Governor Gavin Newsom has easily survived the recall election, no doubt helped considerably by the fact that Larry Elder peaked too early.
In an overwhelmingly Democratic state, there was no chance that Elder could have ever won a head-to-head race against Newsom — even if he did everything perfectly. Essentially, winning would have required the political equivalent of a royal flush.
In the royal-flush scenario, Democrats would have spent most of the summer confident that Newsom was going to win easily, remaining uninterested in the race. Meanwhile, there would have been a jumble of alternative candidates with no real favorite. Lulled to sleep, Democratic voters wouldn’t have turned out in large numbers. And Elder would have floated under the radar in August and consolidated support in the final stretch.
Instead, the way things played out is that in August, the recall polls tightened into a statistical tie, providing a real chance that Newsom would be thrown out.

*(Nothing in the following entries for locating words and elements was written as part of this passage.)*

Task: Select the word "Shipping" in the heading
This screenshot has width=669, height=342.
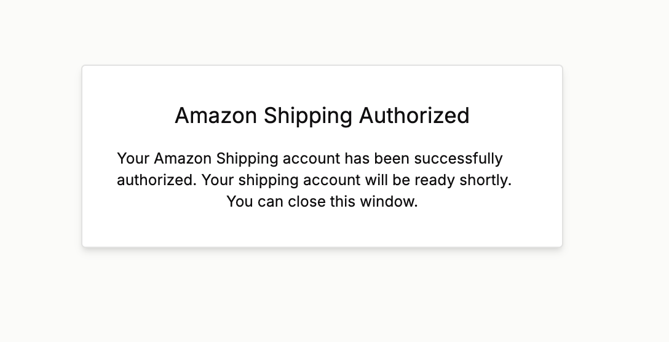Action: 308,116
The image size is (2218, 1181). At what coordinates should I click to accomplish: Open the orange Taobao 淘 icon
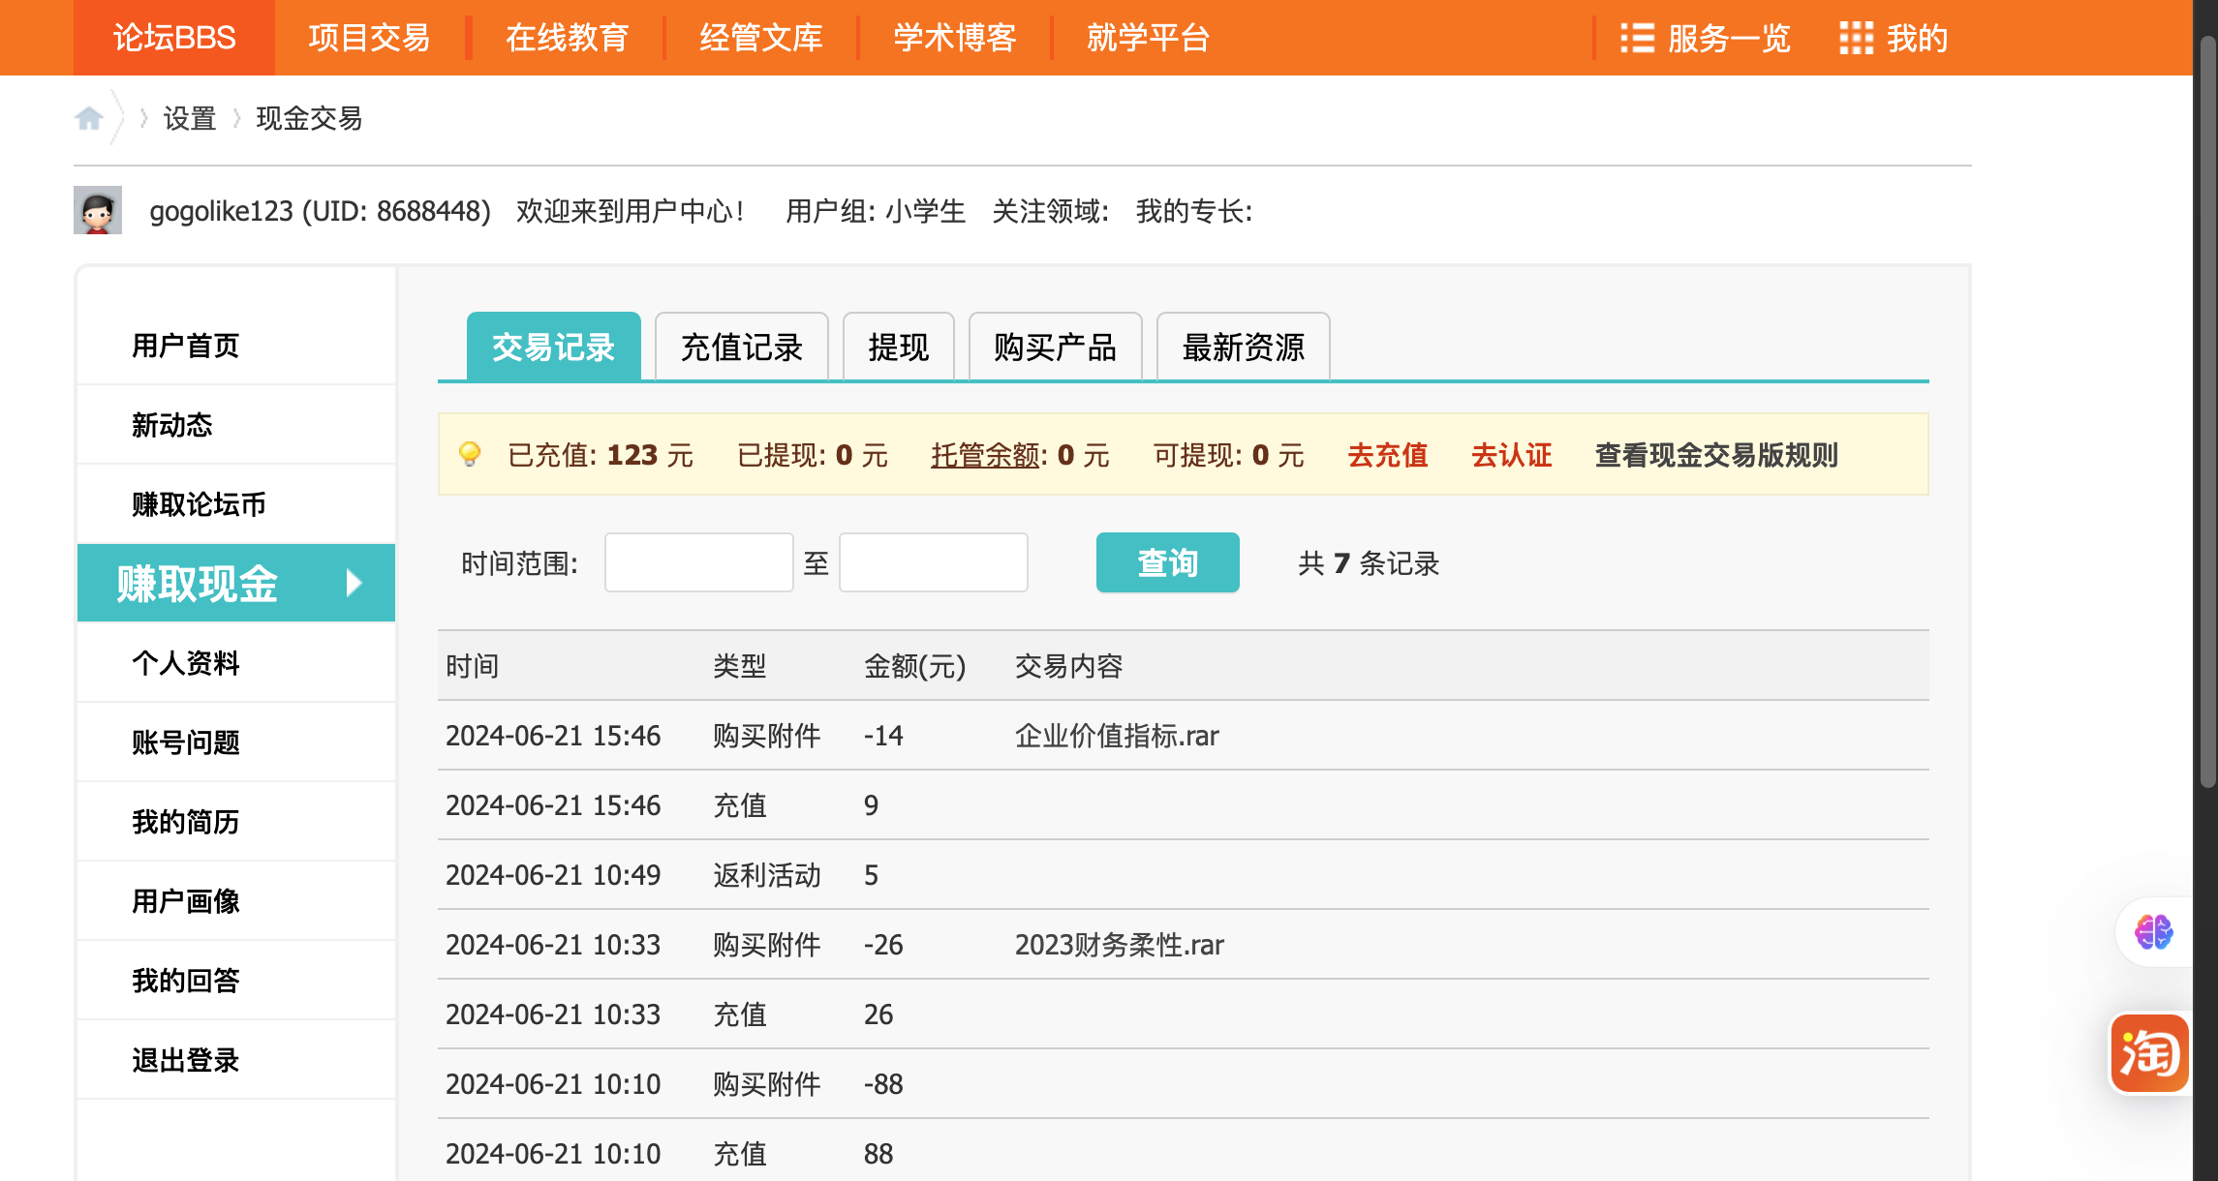(2149, 1053)
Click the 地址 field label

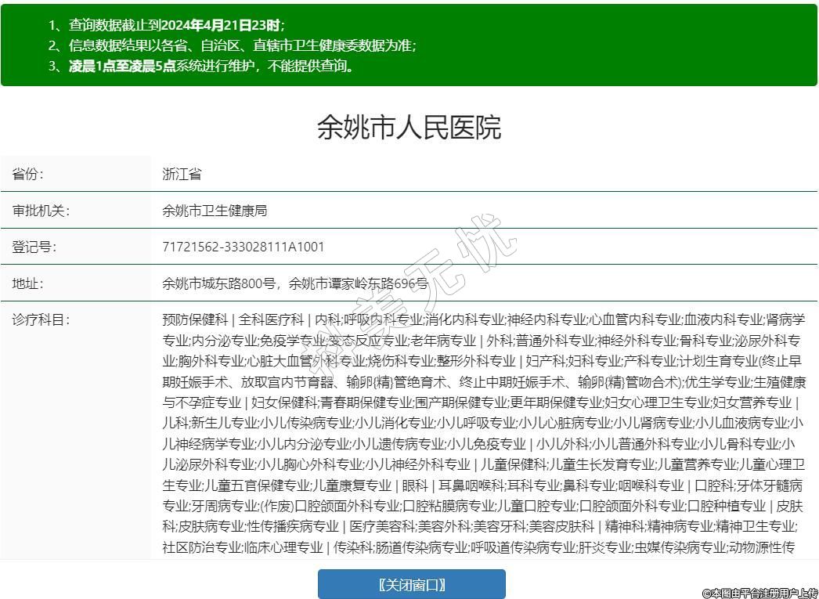pos(27,283)
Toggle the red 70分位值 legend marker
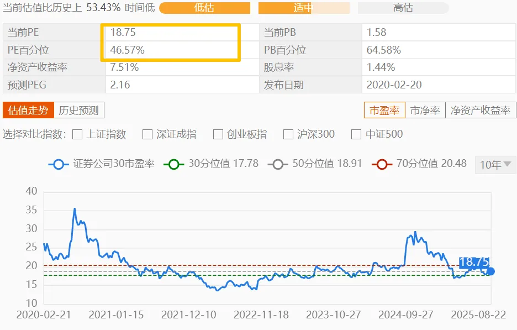517x330 pixels. (382, 164)
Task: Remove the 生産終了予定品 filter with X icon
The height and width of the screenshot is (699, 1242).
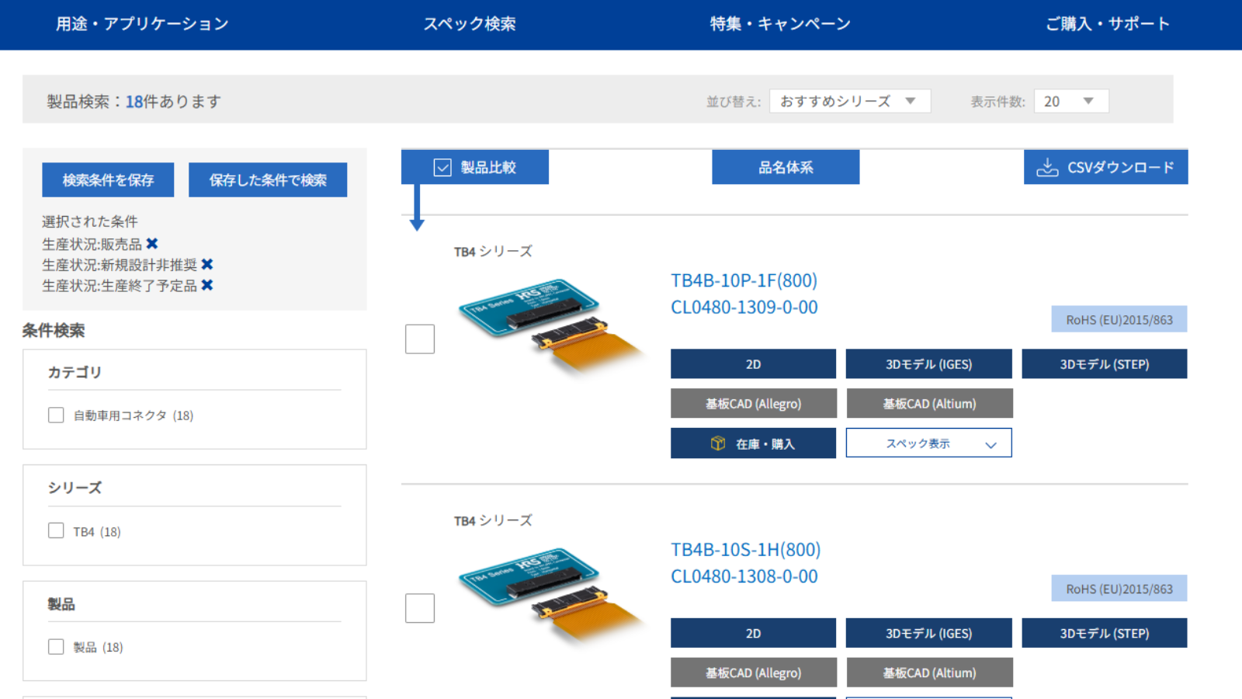Action: pos(207,285)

Around the same time, Elder became the clear favorite in polls to replace him. Suddenly, a conservative talk-radio-show host had a plausible path to becoming governor of a deep blue state. This all happened with weeks left in the race. That was plenty of time for Newsom to turn the race from a referendum on him, to a more conventional governor’s race between him and Elder. And it allowed the state’s overwhelmingly liberal media to scare Democratic voters to the polls by running around the clock coverage attacking Elder. That was the sort of race that Elder had no chance of winning.
Unfortunately for the people of California, that means they are stuck with Newsom.